FIA enfrenta impasse na negociação
Durante o fim de semana do Canadá, o chefe de esporte motorizado da FIA, Nikolas Tombazis, tentou intensamente mediar entre os lados. Sem maioria, as mudanças não podem ser implementadas. Essa situação de impasse cria uma ameaça real à continuidade de Verstappen na categoria.
O piloto tricampeão mundial havia defendido arduamente contra o regulamento atual, chamando-a de “anti-racing”. Ele criticava o excesso de Lift-and-Coast, o forte gerenciamento de bateria e corridas que lembravam economia de energia em vez de máxima velocidade. Para Verstappen, o produto Fórmula 1 precisa melhorar, e as mudanças nos motores são essenciais.
A posição de Verstappen é clara: não é sobre ter um bom carro ou não. É sobre o produto em si. Se as mudanças não chegarem, ele deixou implícito que sua futura carreira na F1 está em questão. Mercedes e Red Bull-Ford já apoiam as mudanças a partir de 2027, mas esse bloco pró-mudança não tem força suficiente sem Ferrari e Audi.
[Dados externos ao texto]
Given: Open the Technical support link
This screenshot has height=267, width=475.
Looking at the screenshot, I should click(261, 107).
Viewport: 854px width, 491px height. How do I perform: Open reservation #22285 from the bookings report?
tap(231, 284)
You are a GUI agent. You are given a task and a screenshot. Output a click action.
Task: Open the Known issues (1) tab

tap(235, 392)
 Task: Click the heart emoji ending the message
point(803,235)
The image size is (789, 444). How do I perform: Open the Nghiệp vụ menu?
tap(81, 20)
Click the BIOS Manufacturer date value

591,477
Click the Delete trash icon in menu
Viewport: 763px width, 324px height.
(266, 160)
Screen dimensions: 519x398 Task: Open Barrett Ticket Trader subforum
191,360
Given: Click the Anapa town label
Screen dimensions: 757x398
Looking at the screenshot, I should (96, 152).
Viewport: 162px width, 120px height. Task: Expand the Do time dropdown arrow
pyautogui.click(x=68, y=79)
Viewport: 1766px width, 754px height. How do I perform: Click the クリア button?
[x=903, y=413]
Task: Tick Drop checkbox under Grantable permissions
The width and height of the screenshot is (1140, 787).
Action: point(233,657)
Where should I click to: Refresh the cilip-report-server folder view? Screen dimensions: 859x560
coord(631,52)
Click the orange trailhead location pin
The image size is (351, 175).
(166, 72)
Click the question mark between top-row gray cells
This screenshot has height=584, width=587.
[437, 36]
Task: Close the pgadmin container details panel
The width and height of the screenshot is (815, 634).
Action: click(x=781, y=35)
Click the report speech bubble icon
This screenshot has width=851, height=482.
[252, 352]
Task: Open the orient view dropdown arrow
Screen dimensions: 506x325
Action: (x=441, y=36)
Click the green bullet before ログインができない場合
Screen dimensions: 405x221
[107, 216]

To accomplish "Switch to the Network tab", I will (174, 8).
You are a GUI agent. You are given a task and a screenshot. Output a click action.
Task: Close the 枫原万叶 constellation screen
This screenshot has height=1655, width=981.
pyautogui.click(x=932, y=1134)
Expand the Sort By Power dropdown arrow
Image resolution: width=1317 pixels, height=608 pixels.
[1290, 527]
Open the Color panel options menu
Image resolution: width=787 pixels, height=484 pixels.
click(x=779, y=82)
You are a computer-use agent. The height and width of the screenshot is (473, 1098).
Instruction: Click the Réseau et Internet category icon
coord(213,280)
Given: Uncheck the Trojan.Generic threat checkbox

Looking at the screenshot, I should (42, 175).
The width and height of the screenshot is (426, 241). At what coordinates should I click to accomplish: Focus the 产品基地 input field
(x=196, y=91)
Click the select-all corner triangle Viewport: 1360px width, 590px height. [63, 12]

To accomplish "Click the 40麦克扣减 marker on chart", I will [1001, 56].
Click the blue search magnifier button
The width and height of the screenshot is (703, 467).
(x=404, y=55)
Cenário de aumento de custos paralisa avanço
Uma potência maior do motor a combustão exigiria não apenas mudanças nas power units, mas também ajustes no chassis, sistemas de resfriamento e gerenciamento de combustível. Para novos fabricantes, especialmente Audi, investimentos adicionais em desenvolvimento tornam-se problemáticos internamente, mesmo que a empresa reconheça tecnicamente a necessidade.
O impasse reflete uma divisão mais profunda na governança da F1. Fabricantes estabelecidos como Mercedes querem avançar. Mercedes já domina o regulamento atual e pode se beneficiar de mudanças rápidas. Audi e Ferrari, que lutam por desempenho competitivo, veem custos imediatos sem ganhos garantidos.
A próxima rodada de negociações acontecerá nos próximos meses. Sem um acordo, o regulamento de 2027 permanecerá como está. Para Verstappen, isso significaria mais temporadas de gerenciamento de bateria extremo, menos oportunidades de velocidade pura e um formato de corrida que ele considera prejudicial ao espetáculo. Sua ameaça, portanto, não é apenas pessoal, mas um ultimato que pressiona a FIA e as equipes a resolverem o conflito.